Mientras esperaba, toqueteando nerviosamente los anchos galones de su vestimenta de embajadora, el hombre sentado a su lado se derrumbó, se cubrió la cabeza con las manos y rompió a llorar. Los demás lo miraron preocupados, pero nadie osó consolarlo. Desviaron incómodos la mirada, como lo harían ante un tullido o un mendigo. Germaine suspiró y se puso de pie. No quería pensar en el hombre que lloriqueaba en el banco. Quería encontrar el modo de salvarse.
En ese momento vio a un joven que se abría paso en la atestada sala de espera con un fajo de papeles en la mano. Tenía el cabello castaño y rizado, recogido con una cinta en la nuca, y su chorrera de encaje se veía gastada. Exhalaba una apasionada intensidad. De pronto Germaine se dio cuenta de que lo conocía.
—¡Camille! —exclamó—. ¡Camille Desmoulins!
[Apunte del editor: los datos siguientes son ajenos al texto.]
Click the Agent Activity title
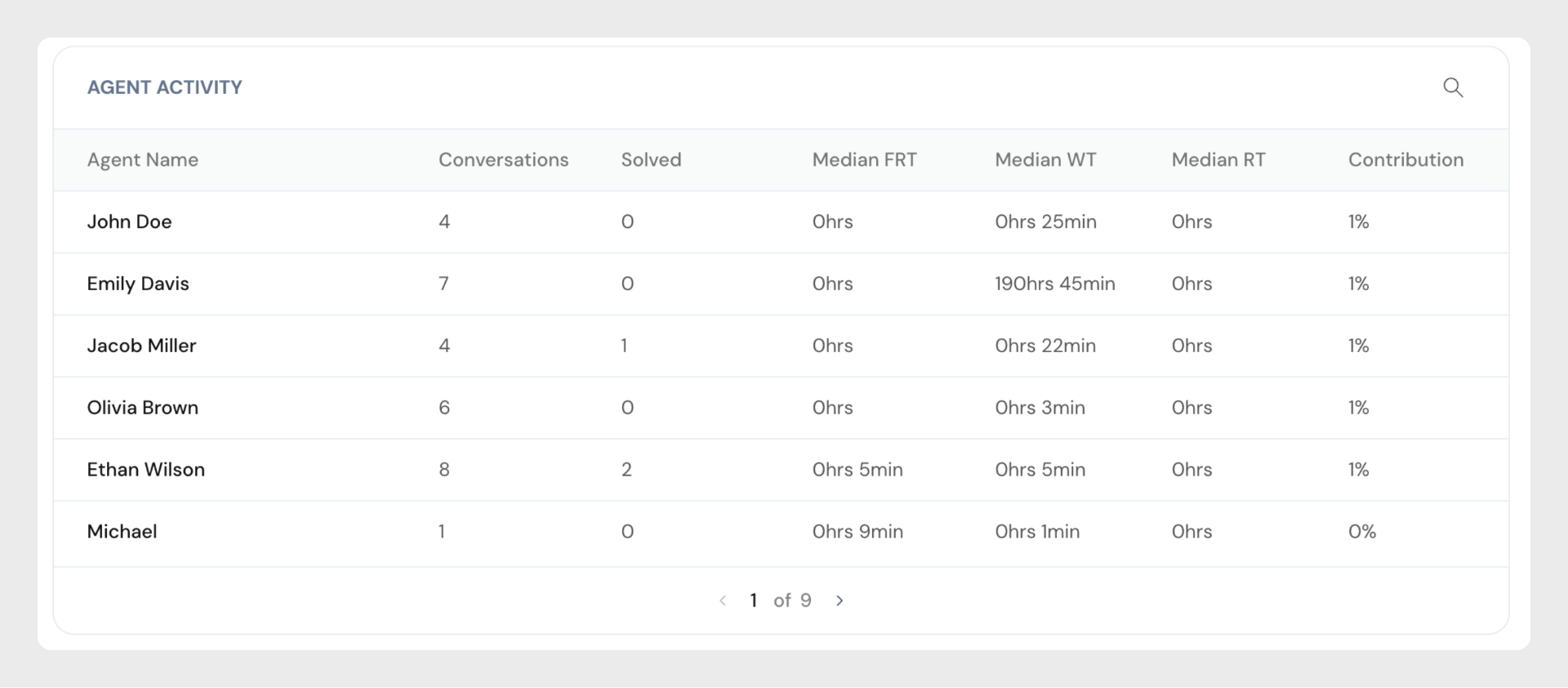The height and width of the screenshot is (688, 1568). (x=165, y=87)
El joven se volvió y sus ojos reflejaron sorpresa.
Desmoulins era célebre en París. Tres años antes, cuando estudiaba con los jesuitas, una calurosa noche de julio se había encaramado a una mesa del café Foy y retado a los ciudadanos a que tomaran la Bastilla. Se había convertido en el héroe de la revolución.
—¡Madame de Staël! —exclamó mientras se abría paso entre el gentío para tomarle la mano—. ¿Qué os trae por aquí? ¿Estáis acusada de algún delito contra el Estado?
Camille sonrió de oreja a oreja, y su rostro encantador y delicado desentonó en esa sala preñada de miedo y olor a muerte. Germaine trató de devolver la sonrisa.
—Me han capturado las ciudadanas de París —explicó intentando hacer acopio del encanto y la diplomacia que tan buenos resultados le habían dado en el pasado—. Parece que la esposa de un embajador que intenta franquear las puertas de la ciudad se convierte en enemiga del pueblo. ¿No os parece paradójico, después de lo mucho que luchamos por la libertad?
La sonrisa de Camille se esfumó. Miró al hombre sentado detrás de Germaine, que seguía llorando. Cogió a la embajadora del brazo y la llevó aparte.
—¿Queréis decir que habéis intentado abandonar París sin pase ni escolta? Santo cielo, madame, habéis tenido suerte de que no os fusilaran sumariamente.
—¡No digáis tonterías! —exclamó ella—. Tengo inmunidad diplomática. ¡Si me encarcelaran, sería como una declaración de guerra contra Suecia! Están locos si creen que pueden retenerme.
Su valentía desapareció en cuanto oyó las palabras que Camille pronunció a continuación:
—¿No sabéis lo que está ocurriendo en este mismo momento? Ya estamos en guerra y a punto de ser objeto de un ataque… —Bajó la voz al recordar que la noticia no era de conocimiento público y que, sin duda, provocaría disturbios—. Verdún ha caído.
Germaine lo miró de hito en hito y repentinamente comprendió la gravedad de su situación.
—Es imposible —murmuró. Al ver que Camille meneaba la cabeza preguntó—: ¿A qué distancia de París…? ¿Dónde están en este momento?